> **Given text**
The Therapist’s Voice in Mindfulness-Based, Body-Centered Psychotherapy (a workshop)
The human vocal apparatus is part of the body and much more. We create (or destroy) our worlds through words we speak and sing, sounds we utter. Different qualities of the human voice-tone like pitch, volume, rhythm, speed and intensity, influence human interaction from the very beginning of life. As perceptive and mindful Hakomi therapists, we notice both the verbal and non-verbal communication transmitted through the client’s voice.
Clients too can be very attentive to their therapist’s voice-tone during a session. Having worked with voice and mindfulness for years, I am conscious and sometimes self- conscious of how my voice might be sounding to a client. On delivering a probe, is it slow and deep enough, warm and supportive enough, clear and understandable, resonant, etc.? And most important of all, is it authentic …deeply connected to who and where I am in the moment.
(In the following Rumi poem, I’ve exchanged the word “faces” for “voices”.)
Be clear like a mirror
Be clean of pictures and the worry
that comes with images.
Gaze into what is not ashamed
or afraid of any truth.
Contain all human voices in your own
without any judgment of them.
Be pure emptiness.
“What is inside that?”, you ask.
“Silence” is all I can say.
So, as compassionately-present and supportive therapists, how can our voices embody both “emptiness” (non-judgement) and “silence” (clean detachment) as well as “all human voices”? Where do our own personality and character become embedded in our voice? Does it color what clients hear, and how might this influence the therapy? Does our “session voice” differ from our “regular” voice”? Experiments have shown that clients can appreciate having both a warm and supportive “mother-like voice tone” as well as a clear and determined “father-like voice tone” as part of their process. To what extent does our voice change during the different stages of a session and the various states of mind we visit therein? If and when we choose to disclose something about ourselves, does voice-tone modulate?

> **Assignment 1**
In the workshop description on the therapist's voice, which word did the writer put in place of "faces" in the Rumi poem?
> **Assignment 2**
Continue the workshop description on the therapist's voice from the point where it ends.

> **Entries supplied**
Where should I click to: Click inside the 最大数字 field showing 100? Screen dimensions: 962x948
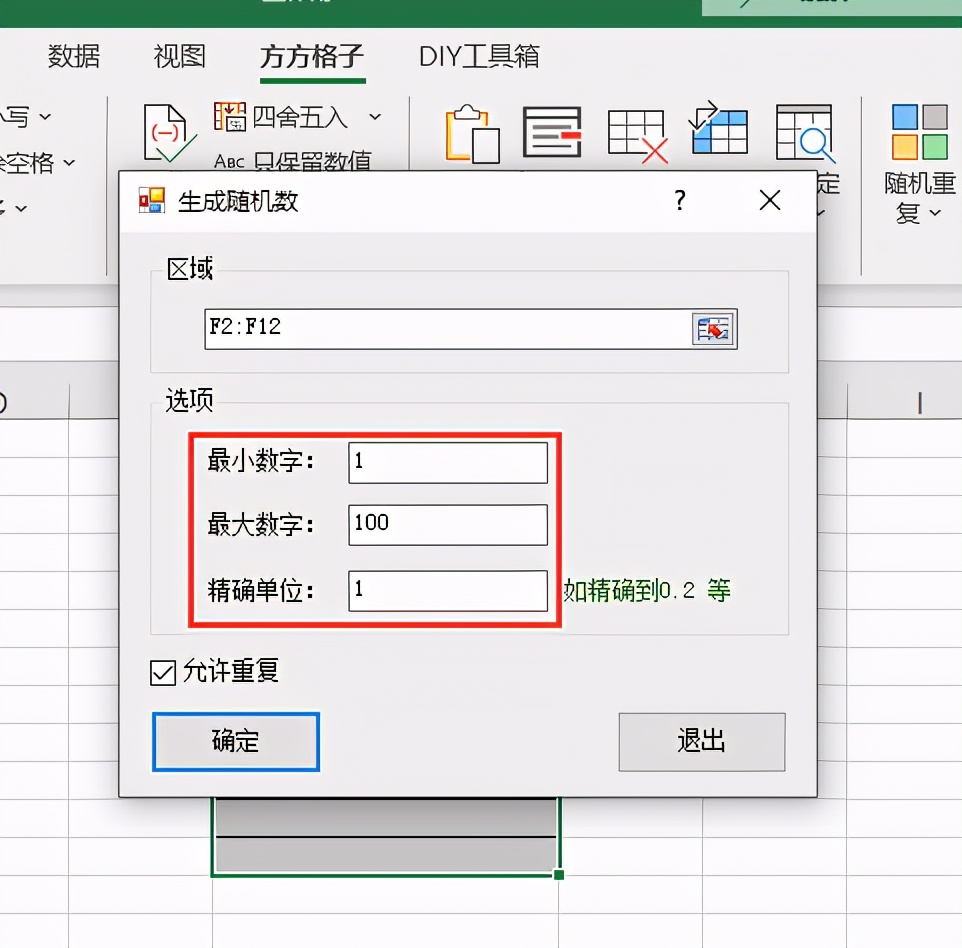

...

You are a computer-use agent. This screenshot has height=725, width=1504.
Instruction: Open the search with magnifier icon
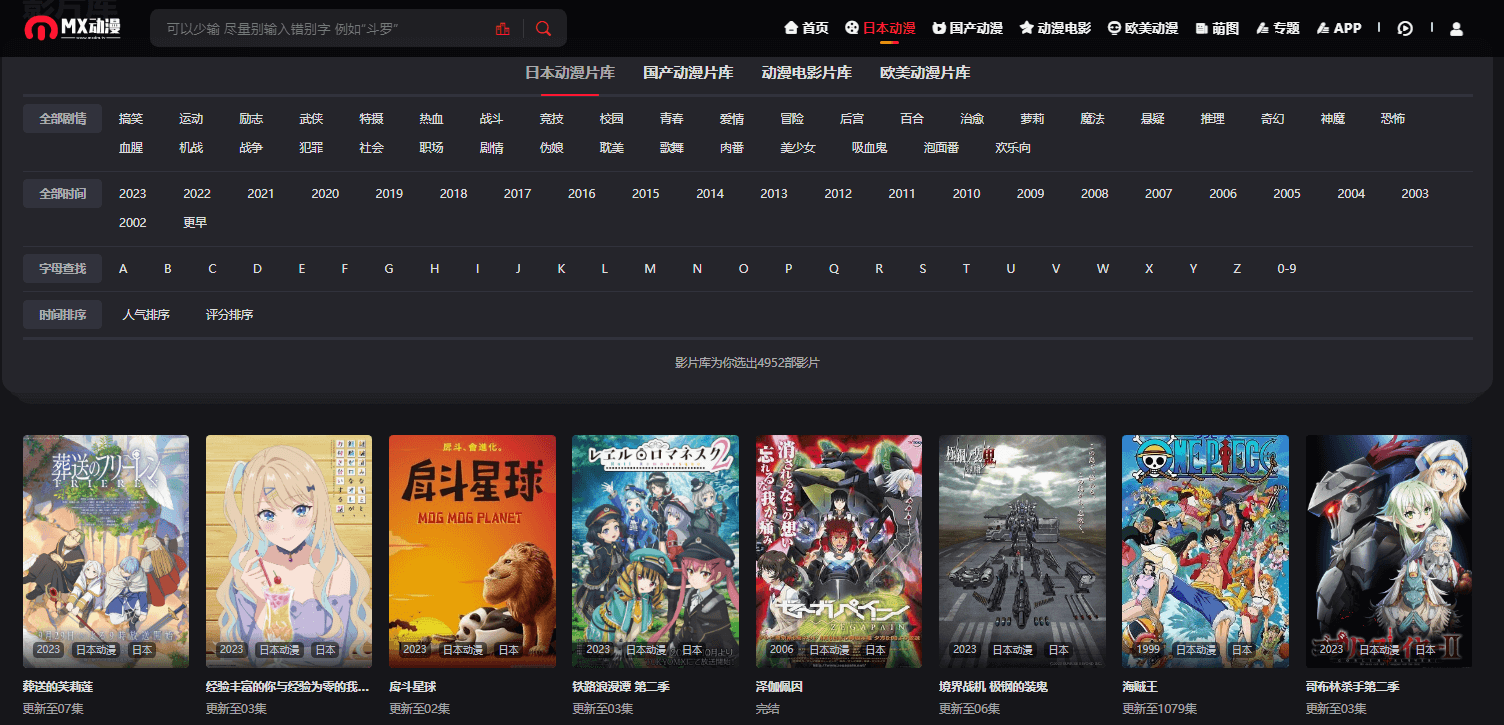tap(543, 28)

> **Final answer 1**
The word "voices."

> **Final answer 2**
In our time together, we’ll borrow some techniques from the Korason Method of Authentic Voice (KM) to enhance a perceptual environment within which we explore our relationship to our own voice and how the latter manifests in our work with clients.
Participants will go home with a more textured sense of the concept of “mindfulness-based, body-centered psychotherapy”. Also, simple and dynamic KM techniques will be taught that can be practiced at home to further the discovery and cultivation of the natural, authentic voice. To be able to speak one’s truth and to have the right vehicle to do so, not only feels comfortable and confident, but carries power, purpose, inspiration into our expression and communication with others. And for those who are goal-oriented, it’s effective and gets results.